Although adults can eliminate methylmercury after intestinal demethylation,
infants may not have this ability due to the absence of demethylating bacteria
in the gut (10,11). Exactly when such bacteria colonize the
gut is unknown, and interindividual variation could be considerable. Also,
although liver microsomes may well induce demethylation (12), the
possible significance of this potential in infants is unclear. Had the Faroese
infants been capable of demethylating the methylmercury, in particular after
weaning, then elimination of methylmercury would presumably have been reflected
in the mercury concentrations. A decrease in mercury concentration of hair
should then be apparent as a function of the time interval from weaning
to hair sampling (Fig. 2). The regression analyses failed to document any
change in mercury in hair in relation to time intervals from 7 to 12 months.
Figure 1. Mercury concentration in hair of 583 12-month-old infants in relation
to the length of the nursing period. The mercury concentrations are given
as geometric means. The duration of breast-feeding has been separated into
the period where breast milk constituted the full diet (horizontal scale)
and the period where the diet included other food (right-hand scale). Each
of these periods has been split into four groups according to the quartiles.
In interpreting this finding, two caveats must be considered. While seafood
would not normally be included in baby food, some infants may have received
small, though probably insignificant, amounts of methylmercury from sources
other than human milk. More importantly, account must be taken of the fact
that the hair strands analyzed were generally 2-3 cm long. With a hair growth
rate of 0.5-1 cm per month (19), each sample represented a period
of approximately 3-4 months before hair sampling. Nonetheless, an elimination
half-life of 70 days, as seen in adults (3), would be extremely unlikely,
given the data shown in Figure 2.
Thus, the findings of this study could be explained by a considerable
absorption of methylmercury from human milk and a slow or absent elimination
of this compound during the first year of life. These toxicokinetic factors
are of considerable importance in the risk assessment for methylmercury.

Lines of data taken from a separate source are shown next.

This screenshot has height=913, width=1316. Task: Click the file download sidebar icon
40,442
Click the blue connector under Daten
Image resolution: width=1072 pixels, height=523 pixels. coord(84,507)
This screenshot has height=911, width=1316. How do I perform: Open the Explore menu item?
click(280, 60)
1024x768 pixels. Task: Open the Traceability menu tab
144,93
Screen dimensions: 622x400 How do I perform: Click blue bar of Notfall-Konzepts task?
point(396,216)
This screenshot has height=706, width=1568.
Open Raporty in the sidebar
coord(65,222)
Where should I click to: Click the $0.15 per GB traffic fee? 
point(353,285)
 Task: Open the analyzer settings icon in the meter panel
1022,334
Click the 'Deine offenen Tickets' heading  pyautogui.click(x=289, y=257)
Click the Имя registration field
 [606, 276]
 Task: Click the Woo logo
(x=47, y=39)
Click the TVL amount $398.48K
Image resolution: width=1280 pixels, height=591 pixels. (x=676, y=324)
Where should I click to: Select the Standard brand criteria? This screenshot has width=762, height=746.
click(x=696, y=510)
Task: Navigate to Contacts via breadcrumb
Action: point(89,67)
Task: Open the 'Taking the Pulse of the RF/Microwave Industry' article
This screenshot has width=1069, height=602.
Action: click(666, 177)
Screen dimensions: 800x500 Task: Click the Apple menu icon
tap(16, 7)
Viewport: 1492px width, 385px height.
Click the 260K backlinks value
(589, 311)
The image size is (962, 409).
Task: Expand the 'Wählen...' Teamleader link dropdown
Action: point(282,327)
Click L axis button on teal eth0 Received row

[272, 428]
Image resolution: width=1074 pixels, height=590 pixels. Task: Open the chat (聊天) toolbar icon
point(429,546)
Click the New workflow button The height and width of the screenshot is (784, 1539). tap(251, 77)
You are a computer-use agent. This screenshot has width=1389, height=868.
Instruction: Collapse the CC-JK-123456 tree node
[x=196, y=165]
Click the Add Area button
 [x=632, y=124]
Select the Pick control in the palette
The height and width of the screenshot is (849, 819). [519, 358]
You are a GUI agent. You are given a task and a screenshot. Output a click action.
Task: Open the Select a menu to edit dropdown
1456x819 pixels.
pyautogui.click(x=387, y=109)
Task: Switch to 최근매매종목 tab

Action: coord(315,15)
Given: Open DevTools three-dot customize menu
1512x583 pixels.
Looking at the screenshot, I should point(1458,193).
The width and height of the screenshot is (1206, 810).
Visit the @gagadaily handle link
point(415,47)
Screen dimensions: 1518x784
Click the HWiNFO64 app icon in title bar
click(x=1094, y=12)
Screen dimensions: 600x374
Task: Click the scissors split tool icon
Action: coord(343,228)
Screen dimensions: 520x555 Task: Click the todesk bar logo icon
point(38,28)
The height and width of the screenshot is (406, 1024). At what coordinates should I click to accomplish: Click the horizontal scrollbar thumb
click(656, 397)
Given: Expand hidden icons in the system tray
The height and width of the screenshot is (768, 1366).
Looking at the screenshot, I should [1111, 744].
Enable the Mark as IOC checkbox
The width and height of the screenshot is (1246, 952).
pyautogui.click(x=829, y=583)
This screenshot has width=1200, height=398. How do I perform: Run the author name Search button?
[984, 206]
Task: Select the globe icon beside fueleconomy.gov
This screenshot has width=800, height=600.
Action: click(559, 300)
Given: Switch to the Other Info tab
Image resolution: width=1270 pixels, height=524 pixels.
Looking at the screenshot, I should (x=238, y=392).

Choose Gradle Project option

Although prenatal exposures seem most dangerous, continued exposure to methylmercury
during the early postnatal period can adversely affect the nervous system
(1,2,8). However, the dose-response relationship has
not yet been worked out.
As human milk in some communities may constitute an important exposure
source for methylmercury, the implications for nursing practices should
be considered. In this regard, the unquestionable benefits of nursing must
be recognized (25). Thus, potential methylmercury exposures should
preferably be prevented by means other than advising against breast-feeding,
at least with regard to the first 6 months or so. Skerfving (5) recommended
that both pregnant and lactating women should refrain from eating fish contaminated
with methylmercury. However, for the individual consumer, fish high in mercury
may not necessarily be easy to separate from fish that is safe, and a general
warning against all seafood would seem difficult to defend. The health authorities
in the Faroe Islands currently advise pregnant women to avoid eating pilot
whale. As pilot whale is the main source of methylmercury exposure in the
Faroes (14), the present study would suggest that this recommendation
should also refer to the breast-feeding period. In communities where substantial
mercury exposure from seafood is difficult to prevent by such recommendations
or by pollution abatement, the prudence of prolonged nursing, i.e., beyond
6 months, may need to be considered.